#### Excerpted data ####

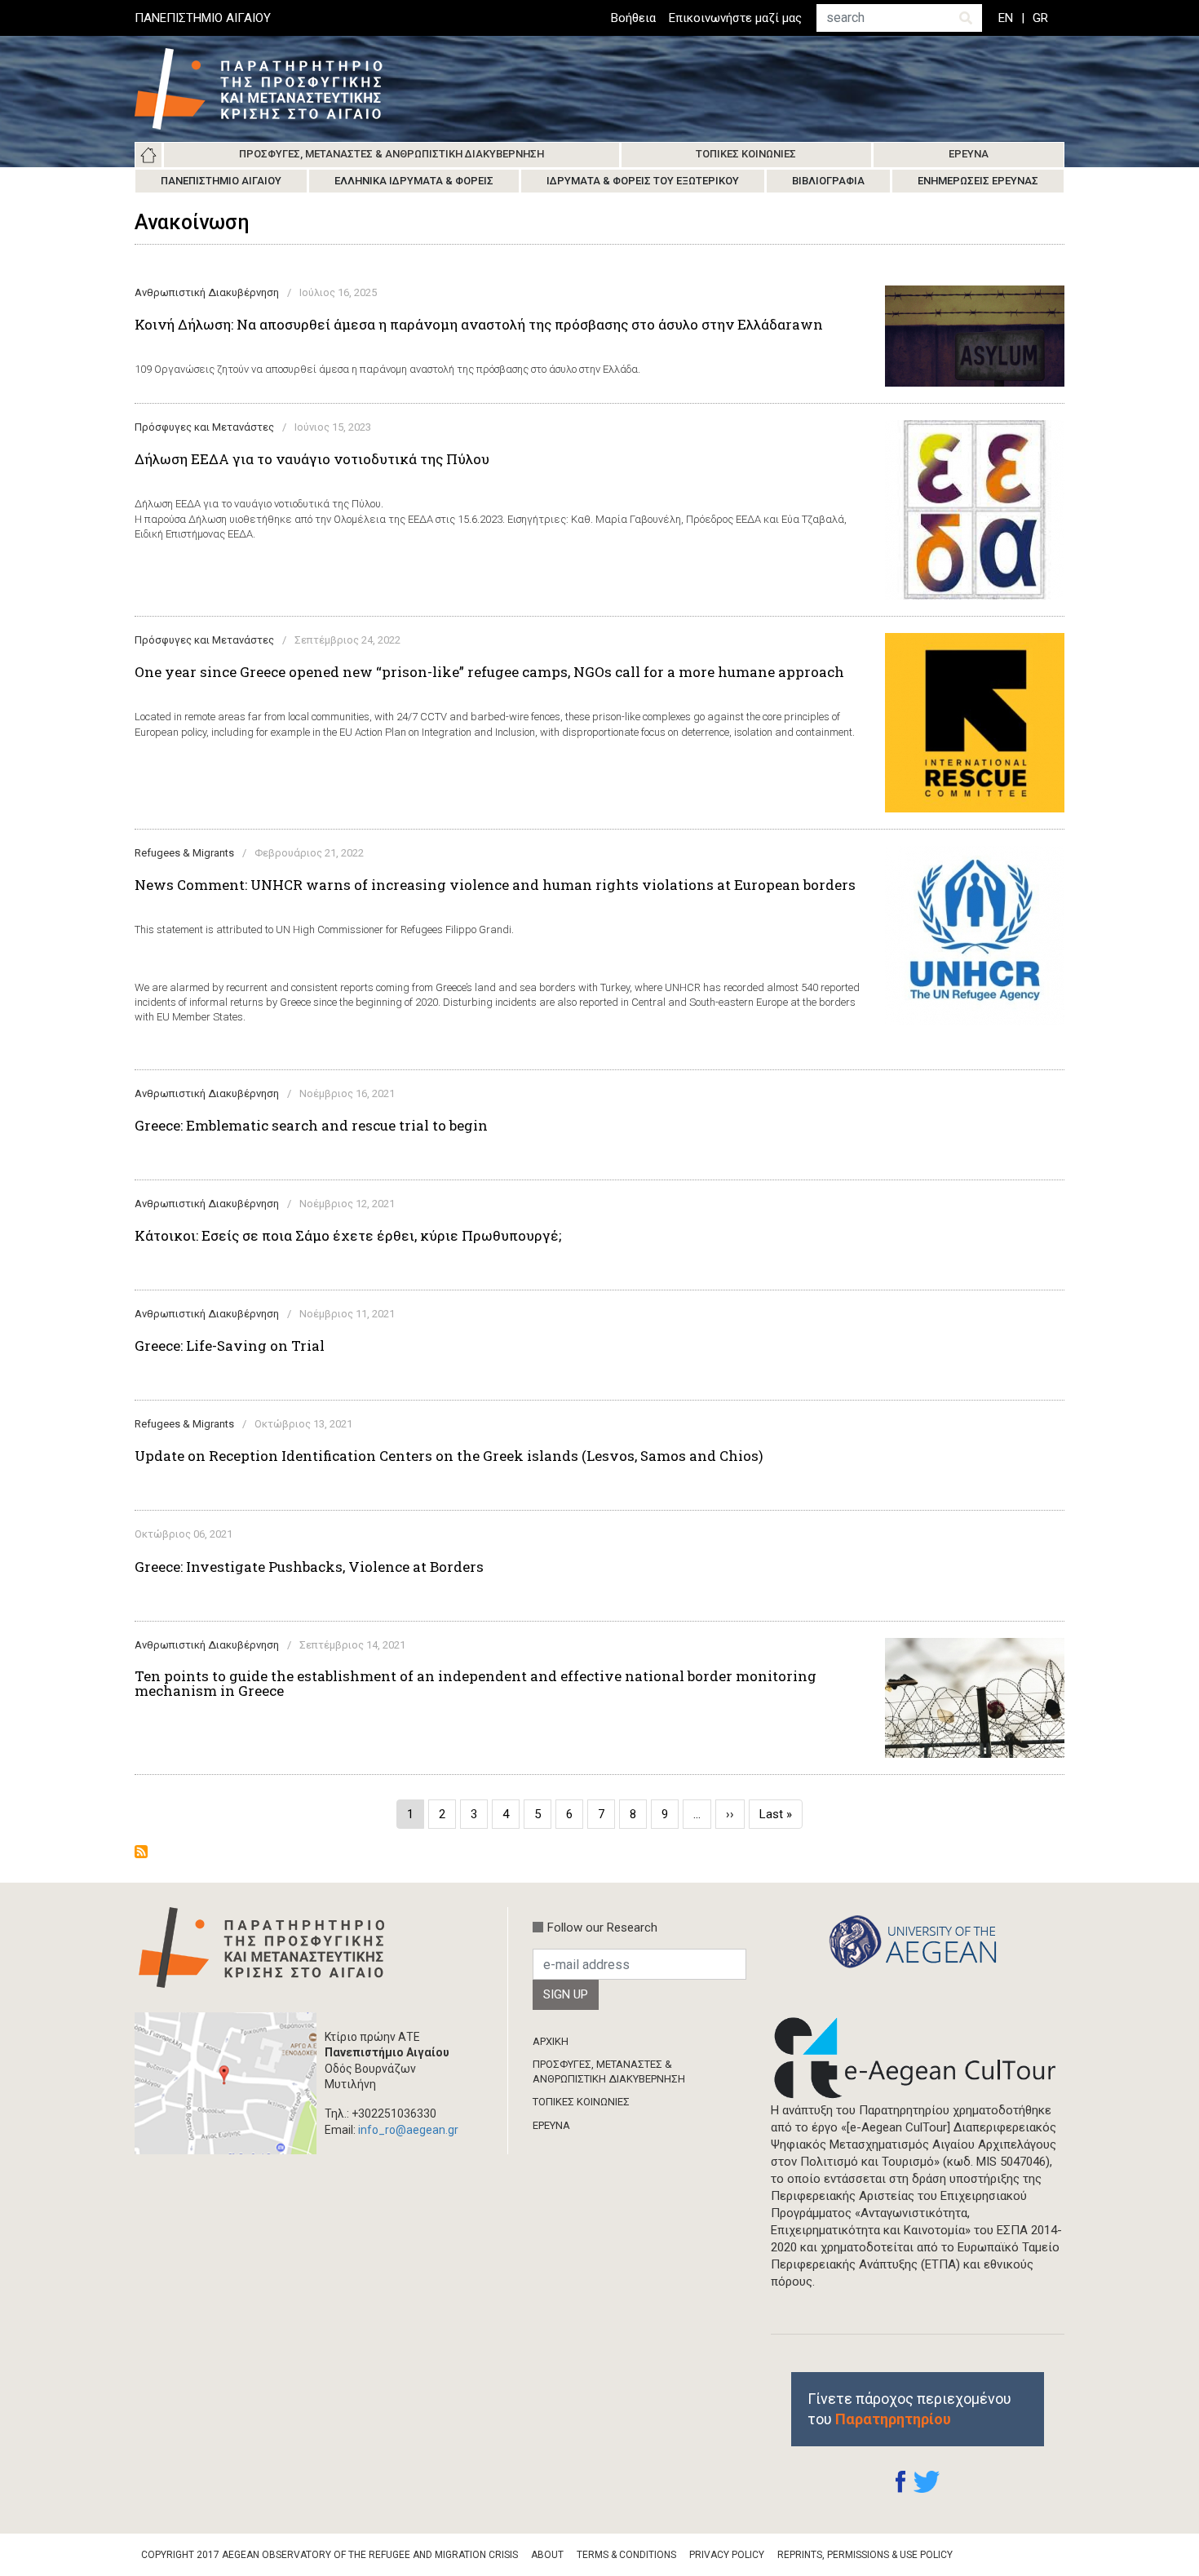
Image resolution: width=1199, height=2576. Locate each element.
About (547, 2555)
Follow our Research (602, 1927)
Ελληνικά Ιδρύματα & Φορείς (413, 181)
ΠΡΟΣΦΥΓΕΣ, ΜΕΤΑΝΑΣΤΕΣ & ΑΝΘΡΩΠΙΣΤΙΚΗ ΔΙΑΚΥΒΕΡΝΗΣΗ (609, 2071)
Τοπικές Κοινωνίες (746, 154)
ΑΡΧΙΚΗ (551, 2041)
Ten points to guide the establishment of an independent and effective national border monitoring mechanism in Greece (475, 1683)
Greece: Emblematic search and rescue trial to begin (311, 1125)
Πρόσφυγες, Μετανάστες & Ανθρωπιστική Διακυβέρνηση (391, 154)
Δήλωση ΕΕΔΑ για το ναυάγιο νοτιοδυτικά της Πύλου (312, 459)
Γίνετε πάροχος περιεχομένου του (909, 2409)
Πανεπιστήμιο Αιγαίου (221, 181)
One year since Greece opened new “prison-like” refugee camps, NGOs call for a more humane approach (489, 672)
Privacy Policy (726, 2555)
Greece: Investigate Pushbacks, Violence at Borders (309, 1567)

####

Copy each line, exactly, that falls between the line containing "ΠΡΟΣΦΥΓΕΣ, ΜΕΤΑΝΑΣΤΕΣ &" and the end of the entries, both included.

ΠΡΟΣΦΥΓΕΣ, ΜΕΤΑΝΑΣΤΕΣ & ΑΝΘΡΩΠΙΣΤΙΚΗ ΔΙΑΚΥΒΕΡΝΗΣΗ (609, 2071)
Τοπικές Κοινωνίες (746, 154)
ΑΡΧΙΚΗ (551, 2041)
Ten points to guide the establishment of an independent and effective national border monitoring mechanism in Greece (475, 1683)
Greece: Emblematic search and rescue trial to begin (311, 1125)
Πρόσφυγες, Μετανάστες & Ανθρωπιστική Διακυβέρνηση (391, 154)
Δήλωση ΕΕΔΑ για το ναυάγιο νοτιοδυτικά της Πύλου (312, 459)
Γίνετε πάροχος περιεχομένου του (909, 2409)
Πανεπιστήμιο Αιγαίου (221, 181)
One year since Greece opened new “prison-like” refugee camps, NGOs call for a more humane approach (489, 672)
Privacy Policy (726, 2555)
Greece: Investigate Pushbacks, Violence at Borders (309, 1567)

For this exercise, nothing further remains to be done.